— start Source excerpt —

Blessed is he who can take the five barley loaves and fishes of promise and break them till his five thousand necessities shall all be supplied and he is able to gather up baskets full of fragments. Yea, they are the jewel room in which the Christian’s crown treasures are preserved. He is already a king who has the silver key with which to unlock the strong room; he may even now grasp the scepter, wear the crown, and put upon His shoulders the imperial mantle. O how unutterably rich are the promises of our faithful, covenant-keeping God! They who have entered into rest, even they can never tell the height and depth, the length and breadth of the unsearchable riches of Christ that are stored up in the treasure house of God—the promises of the covenant of His grace.

Promises, the Law, and Faith

Furthermore, all things under the covenant of grace are by promise. The law had blessings for works. It had only curses for transgressors, since the blessings were never obtained by any who were under the law. But the covenant of grace says not, “Do this and live,” but it says, “I will,” and “you shall.” Mention anything you will that is contained in the covenant, and I will show it is by promise. Adoption? “Now we, brethren, as Isaac was, are children of promise.” Inheritance? Then “God gave it to Abraham by promise,” and we are the “heirs of promise,” even eternal life. Even the gospel itself is in Romans 1:2 spoken of as being promised. Life eternal is described as the “promise of eternal life.” We look for the “promise of His coming,” and after that we, “according to His promise, look for new heavens and a new earth, in which righteousness dwells.”

I would try to explain the text, understanding it in two senses. First, some reader might think it means attaining the promises in themselves. Perhaps a more thoughtful reader would perceive that it may be better understood as obtaining the fulfillment of the promises. The phrase means certainly both, but we think that the mind of the Spirit is most fully expressed by the second sense.

The promises were and are obtained by faith. Let us give you an instance: Abraham. Abraham is bidden by God to offer up his son Isaac. He was already an heir of the promises, but not as yet had they been revealed to him fully. Obedient to the divine command, he prepares to offer up his son Isaac, on whom his hope of posterity depended, counting that God was able either of stones to raise up children, or to raise up Isaac again from the dead. He unsheathes the knife to slay his son but is prevented from the consummation of the deed. God accepts his sacrifice and rewards it with a promise.

Now, it was his act of faith that, not meritoriously but of grace, obtained that noble promise. Brethren, if you would obtain a promise, your faith must do exploits. When you have made some sacrifice for God and have been willing to do God’s Word as God bids you, you shall then stand on a vantage ground from which you may reach another and a higher promise than as yet you have ever been able to grasp in the hand of your faith. The Spirit of God shall whisper into your soul some promise that shall come home with as much power to you as though an angel from heaven had spoken it to you, and you shall through one act of faith obtain the promise which before was beyond your reach.

— end Source excerpt —

### Given exercise A
In the records, revise the lines from the one containing "Given: Close the Group Grabber dialog" through the one containing "(x=337, y=45)" so that "dialog" becomes "window", and leave everything else as it is.
### Given exercise B
Continue the passage on God's promises and faith from the point where it stops.

— start Listed records —

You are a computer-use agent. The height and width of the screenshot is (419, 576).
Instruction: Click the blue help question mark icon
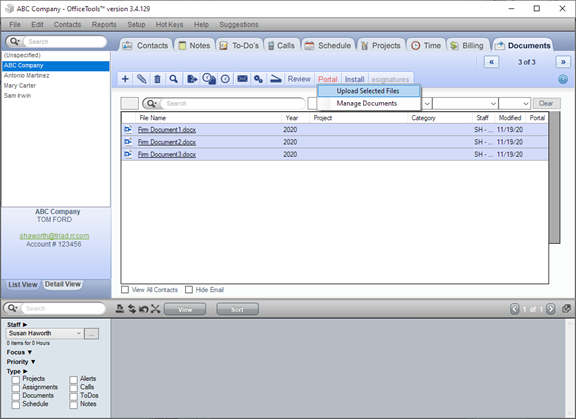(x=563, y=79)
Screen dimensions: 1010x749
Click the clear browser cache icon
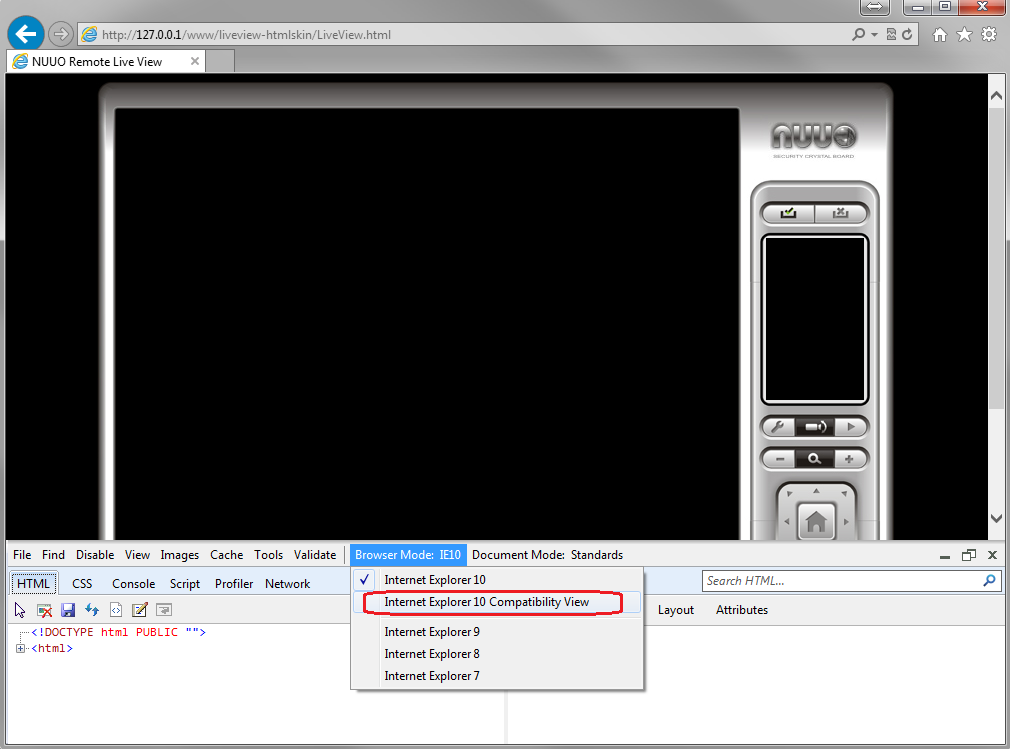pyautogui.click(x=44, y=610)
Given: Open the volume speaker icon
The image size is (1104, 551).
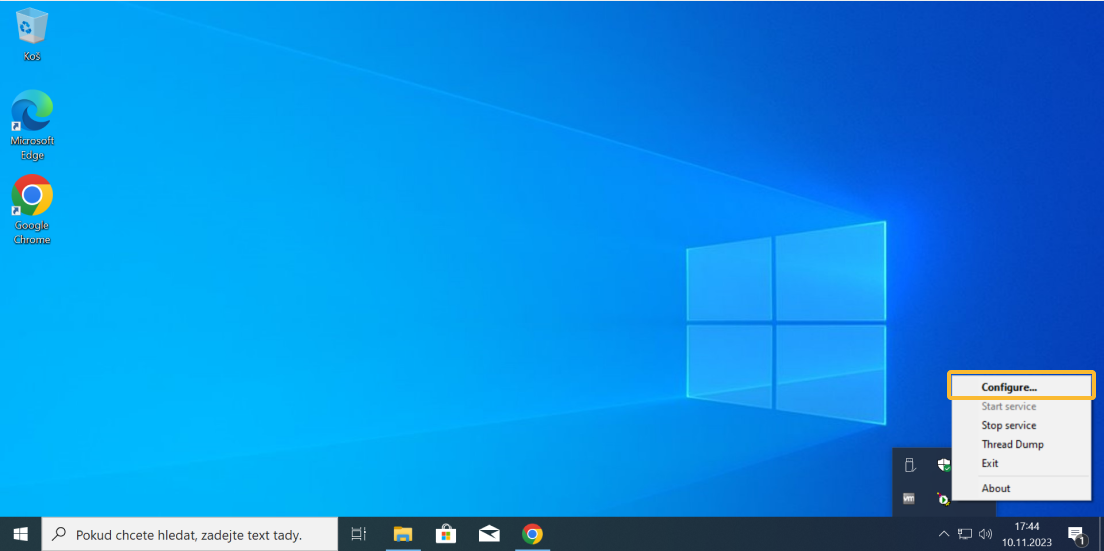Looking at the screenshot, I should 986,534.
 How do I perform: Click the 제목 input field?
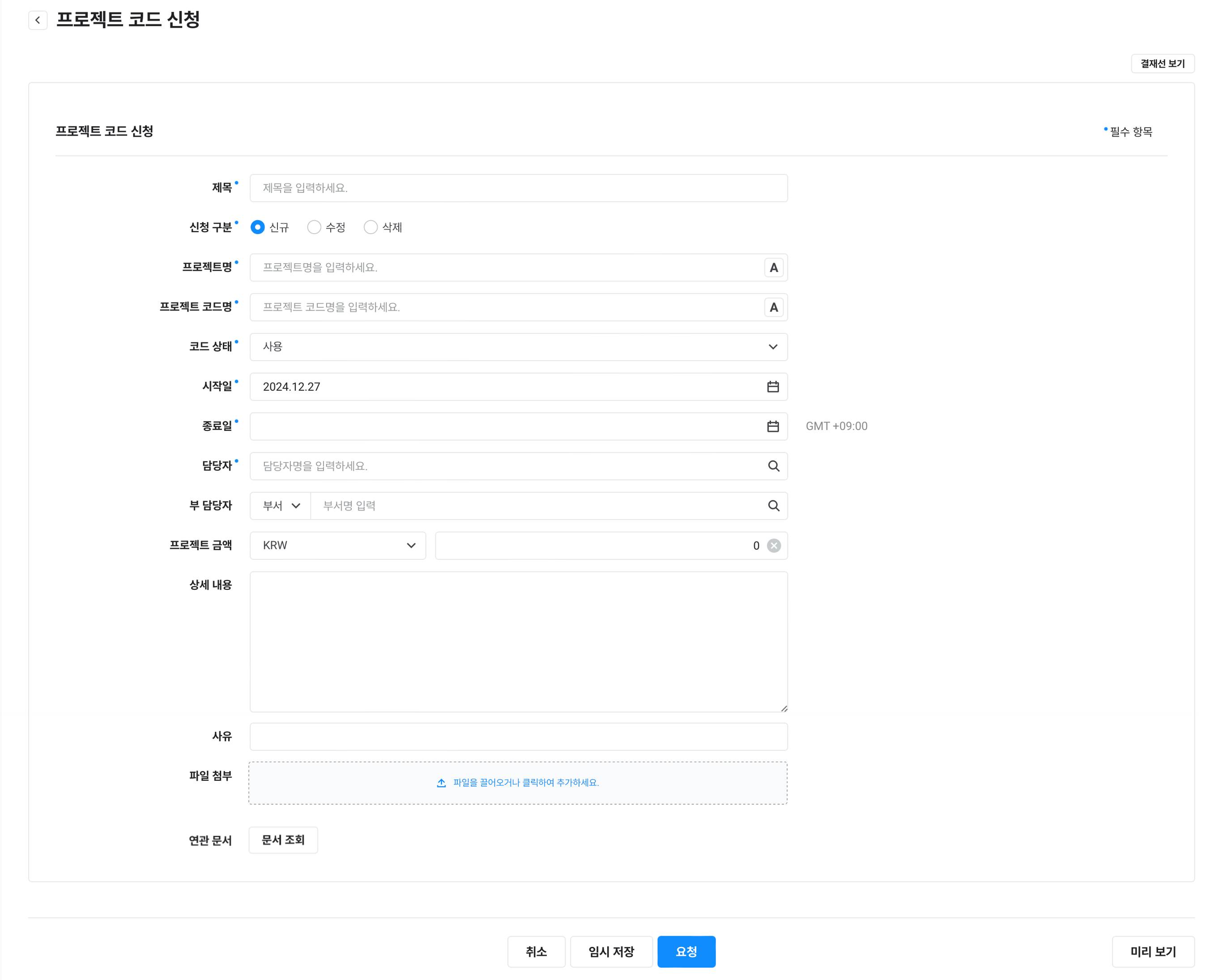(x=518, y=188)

— end Listed records —
— start Listed records —

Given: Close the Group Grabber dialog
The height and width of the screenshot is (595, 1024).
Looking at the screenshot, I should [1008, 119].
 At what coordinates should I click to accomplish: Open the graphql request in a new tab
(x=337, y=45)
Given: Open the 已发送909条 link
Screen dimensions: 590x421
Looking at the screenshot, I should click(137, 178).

— end Listed records —

### Written reply A
Given: Close the Group Grabber window
The height and width of the screenshot is (595, 1024).
Looking at the screenshot, I should [1008, 119].
 At what coordinates should I click to accomplish: Open the graphql request in a new tab
(x=337, y=45)

### Written reply B
To quote yet another instance, Joshua was about to invade the land of Canaan, and therefore before his arduous enterprise the Lord gave him a new promise. His faith led him to the brink of the Jordan, the borders of the promised land, and then and there by faith he obtained a blessed promise.

Promises Amid Trial

One more instance: God sometimes gives His people fresh promises by faith just before a trial is about to come upon them. It was so with Elijah. God said to him to go to the brook, “and I have commanded the ravens to feed you there.” This was at the beginning of the famine. There he abode, and God fulfilled the promise, for by faith Elijah had obtained it. Acting upon faith, still dependent upon God, he abides at Cherith, and as the result of this faith, God gives him a fresh promise, “Arise, go to Zarephath . . . I have commanded a widow woman there to provide for you.”

“The promises of God are to the believer an inexhaustible mine of wealth.”

The faith that received the first promise obtained the honor of a second. So with you and with me. If we have had a little promise, and up till now have realized it, if we have lived upon it and made it the stay and support of our souls, surely God will give us another and a greater one, and so, from promise to promise speeding our way, we shall find the promises to be rounds of the ladder Jacob saw, the top of which shall reach to heaven. Doubt and be distrustful about the promise that you have, and you cannot expect God to increase His revelation to your soul. Be afraid, stagger through unbelief at that which was laid to your heart yesterday, and you shall not have a new one tomorrow.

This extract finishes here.